▶ **Task goal**: The answer must be the full listing, repeated word for word.
#### Provided material ####
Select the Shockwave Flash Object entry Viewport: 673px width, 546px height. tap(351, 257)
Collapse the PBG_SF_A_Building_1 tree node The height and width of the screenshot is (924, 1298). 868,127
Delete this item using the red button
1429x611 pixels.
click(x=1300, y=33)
####
▶ **Response for this exercise**:
Select the Shockwave Flash Object entry Viewport: 673px width, 546px height. tap(351, 257)
Collapse the PBG_SF_A_Building_1 tree node The height and width of the screenshot is (924, 1298). 868,127
Delete this item using the red button
1429x611 pixels.
click(x=1300, y=33)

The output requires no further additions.